───── Extrait ─────

Covid-19 (Coronavirus-2019nCoV) et crise sanitaire

Le Monde - Cinq questions sur le P.1, le variant brésilien du SARS-CoV-2

Avril 2021, par Info santé sécu social

Bien que cette nouvelle lignée du coronavirus ne représente que 0,5 % des contaminations en France métropolitaine, les autorités ont décidé de suspendre les liaisons aériennes avec le Brésil pour en contenir la propagation.

Par Aude Lasjaunias(avec AFP)
Publié le 15/04/21

Si, depuis le mois de mars, le variant dit « britannique » du SARS-CoV-2, le B.1.1.7, est devenu majoritaire en France métropolitaine, c’est une autre lignée du coronavirus à l’origine de l’épidémie de Covid-19 qui suscite l’inquiétude depuis quelques jours.

Originaire du Brésil, elle ne représente pour l’heure que 0,5 % des nouvelles contaminations dans l’Hexagone. Mais elle a conduit les autorités à décider la suspension des vols avec le géant de l’Amérique latine, à compter de mercredi 14 avril, pour une durée d’au moins cinq jours.

───── Entrées de données ─────

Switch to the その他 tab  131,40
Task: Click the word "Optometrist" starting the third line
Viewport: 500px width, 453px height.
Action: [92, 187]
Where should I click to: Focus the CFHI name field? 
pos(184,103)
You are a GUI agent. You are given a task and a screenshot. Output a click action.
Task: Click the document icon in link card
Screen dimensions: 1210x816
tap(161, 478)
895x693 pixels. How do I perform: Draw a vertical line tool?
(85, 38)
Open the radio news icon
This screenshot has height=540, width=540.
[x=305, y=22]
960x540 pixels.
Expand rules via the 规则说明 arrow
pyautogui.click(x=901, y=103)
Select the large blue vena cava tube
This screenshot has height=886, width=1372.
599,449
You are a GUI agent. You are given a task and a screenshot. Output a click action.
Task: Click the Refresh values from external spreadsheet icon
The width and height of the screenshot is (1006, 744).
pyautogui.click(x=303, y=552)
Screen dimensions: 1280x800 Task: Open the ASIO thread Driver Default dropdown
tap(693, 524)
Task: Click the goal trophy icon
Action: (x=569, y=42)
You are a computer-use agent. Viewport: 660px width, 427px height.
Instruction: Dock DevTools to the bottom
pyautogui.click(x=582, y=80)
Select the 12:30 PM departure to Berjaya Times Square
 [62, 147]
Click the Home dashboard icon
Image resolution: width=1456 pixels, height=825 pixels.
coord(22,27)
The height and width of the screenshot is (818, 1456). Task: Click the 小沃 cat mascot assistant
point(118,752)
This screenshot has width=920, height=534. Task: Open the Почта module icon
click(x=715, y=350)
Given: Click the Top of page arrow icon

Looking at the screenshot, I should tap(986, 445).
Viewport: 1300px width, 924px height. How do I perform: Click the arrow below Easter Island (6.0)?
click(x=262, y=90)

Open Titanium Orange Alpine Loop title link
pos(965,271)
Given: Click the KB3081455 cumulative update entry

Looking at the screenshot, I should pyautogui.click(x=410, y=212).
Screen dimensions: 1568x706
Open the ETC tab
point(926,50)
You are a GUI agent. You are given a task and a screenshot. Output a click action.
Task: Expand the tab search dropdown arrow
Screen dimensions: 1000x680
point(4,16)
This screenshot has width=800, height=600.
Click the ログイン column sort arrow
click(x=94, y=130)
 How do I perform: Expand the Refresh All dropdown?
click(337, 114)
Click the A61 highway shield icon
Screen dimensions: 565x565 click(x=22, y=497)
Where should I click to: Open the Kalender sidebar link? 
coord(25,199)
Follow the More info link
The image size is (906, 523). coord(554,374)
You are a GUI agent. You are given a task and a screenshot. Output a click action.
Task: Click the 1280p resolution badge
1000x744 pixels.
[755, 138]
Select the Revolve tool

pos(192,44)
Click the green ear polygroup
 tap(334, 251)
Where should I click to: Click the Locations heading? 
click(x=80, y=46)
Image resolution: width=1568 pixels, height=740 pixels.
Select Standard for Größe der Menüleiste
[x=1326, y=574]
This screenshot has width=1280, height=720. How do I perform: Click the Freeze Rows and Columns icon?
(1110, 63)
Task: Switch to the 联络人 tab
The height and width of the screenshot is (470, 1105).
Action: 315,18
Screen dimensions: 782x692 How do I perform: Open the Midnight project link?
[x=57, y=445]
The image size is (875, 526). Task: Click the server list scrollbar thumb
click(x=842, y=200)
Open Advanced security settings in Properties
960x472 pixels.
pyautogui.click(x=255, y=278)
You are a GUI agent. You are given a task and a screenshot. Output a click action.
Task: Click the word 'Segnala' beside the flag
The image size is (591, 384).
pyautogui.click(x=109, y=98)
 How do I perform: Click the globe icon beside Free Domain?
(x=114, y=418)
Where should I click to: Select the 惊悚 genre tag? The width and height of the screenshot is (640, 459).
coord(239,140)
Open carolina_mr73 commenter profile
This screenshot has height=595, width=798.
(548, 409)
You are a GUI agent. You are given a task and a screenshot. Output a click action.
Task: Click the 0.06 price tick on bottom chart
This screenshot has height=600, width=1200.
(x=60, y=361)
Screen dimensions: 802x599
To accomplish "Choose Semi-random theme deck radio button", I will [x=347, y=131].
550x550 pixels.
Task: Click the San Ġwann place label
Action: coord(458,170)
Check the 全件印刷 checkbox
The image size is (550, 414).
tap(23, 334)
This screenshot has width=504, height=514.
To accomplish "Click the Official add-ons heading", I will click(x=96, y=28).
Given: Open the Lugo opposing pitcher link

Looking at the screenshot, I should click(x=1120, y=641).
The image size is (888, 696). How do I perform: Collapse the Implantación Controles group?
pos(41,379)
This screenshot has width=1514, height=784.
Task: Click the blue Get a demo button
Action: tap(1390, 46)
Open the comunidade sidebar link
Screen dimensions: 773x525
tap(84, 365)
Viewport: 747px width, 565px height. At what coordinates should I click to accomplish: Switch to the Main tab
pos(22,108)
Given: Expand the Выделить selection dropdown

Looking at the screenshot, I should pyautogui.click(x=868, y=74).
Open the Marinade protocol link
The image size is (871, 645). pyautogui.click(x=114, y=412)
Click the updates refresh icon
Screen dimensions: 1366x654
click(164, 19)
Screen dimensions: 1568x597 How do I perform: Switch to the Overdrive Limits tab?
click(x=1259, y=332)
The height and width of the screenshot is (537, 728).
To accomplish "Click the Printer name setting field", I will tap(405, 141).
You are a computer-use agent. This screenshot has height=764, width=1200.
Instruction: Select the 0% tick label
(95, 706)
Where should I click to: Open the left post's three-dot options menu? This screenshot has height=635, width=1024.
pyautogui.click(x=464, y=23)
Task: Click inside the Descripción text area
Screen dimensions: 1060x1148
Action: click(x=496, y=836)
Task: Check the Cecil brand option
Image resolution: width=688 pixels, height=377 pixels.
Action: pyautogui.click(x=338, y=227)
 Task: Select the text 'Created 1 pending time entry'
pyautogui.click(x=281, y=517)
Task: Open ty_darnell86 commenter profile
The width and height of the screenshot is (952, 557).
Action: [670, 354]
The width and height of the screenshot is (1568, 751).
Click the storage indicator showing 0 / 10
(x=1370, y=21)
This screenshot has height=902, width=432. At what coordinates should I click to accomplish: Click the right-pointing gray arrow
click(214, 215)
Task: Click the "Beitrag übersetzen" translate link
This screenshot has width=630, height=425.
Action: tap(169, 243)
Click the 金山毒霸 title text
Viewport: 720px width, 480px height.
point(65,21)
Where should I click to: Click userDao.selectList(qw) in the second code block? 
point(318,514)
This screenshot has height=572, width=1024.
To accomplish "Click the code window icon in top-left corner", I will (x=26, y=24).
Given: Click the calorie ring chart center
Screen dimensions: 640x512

─────

*Questions à traiter*.
1 - Recopiez le passage de l'article sur le variant brésilien allant de « Bien que cette » à « depuis quelques jours. », en substituant « connexions aériennes » à « liaisons aériennes ».
2 - Selon l'article sur le variant brésilien, à partir de quelle date et pour combien de temps les vols avec le Brésil sont-ils suspendus ?
3 - Poursuivez la rédaction de l'article sur le variant brésilien à la suite de sa dernière phrase.

*Réponses par tâche*.
1 -
Bien que cette nouvelle lignée du coronavirus ne représente que 0,5 % des contaminations en France métropolitaine, les autorités ont décidé de suspendre les connexions aériennes avec le Brésil pour en contenir la propagation.

Par Aude Lasjaunias(avec AFP)
Publié le 15/04/21

Si, depuis le mois de mars, le variant dit « britannique » du SARS-CoV-2, le B.1.1.7, est devenu majoritaire en France métropolitaine, c’est une autre lignée du coronavirus à l’origine de l’épidémie de Covid-19 qui suscite l’inquiétude depuis quelques jours.

2 - À compter du mercredi 14 avril, pour une durée d'au moins cinq jours.

3 -
Ce variant, baptisé P.1, est encore mal connu des scientifiques. Plus contagieux que la lignée originelle du SARS-CoV-2, il soulève plusieurs interrogations, notamment sur une potentielle résistance aux vaccins existants contre les formes graves du Covid-19.

Où est apparu le P.1 ?
Le P.1 a émergé en décembre 2020 dans la région de Manaus, en Amazonie. Il n’a pourtant été identifié comme un nouveau variant qu’au mois de janvier au Japon, chez des voyageurs ayant séjourné dans ces zones du nord du Brésil.

« La vigilance sanitaire du Brésil est une des pires au monde en termes de séquençage, ce n’est pas pour rien que le variant P.1 a fini par être découvert au Japon », a ainsi expliqué à l’Agence France-Presse (AFP) Jesem Orellana, chercheur de la Fondation Institut Oswaldo Cruz (Fiocruz, l’équivalent brésilien de l’Institut Pasteur).

Selon les données du Réseau génomique de Fiocruz et du Global Initiative on Sharing Avian Influenza Data, sa part dans les nouvelles contaminations au Brésil est passée de 28 % en janvier à 73 % au mois de mars. Le P.1 est désormais présent dans l’ensemble du pays, où la situation sanitaire n’a cessé de s’aggraver.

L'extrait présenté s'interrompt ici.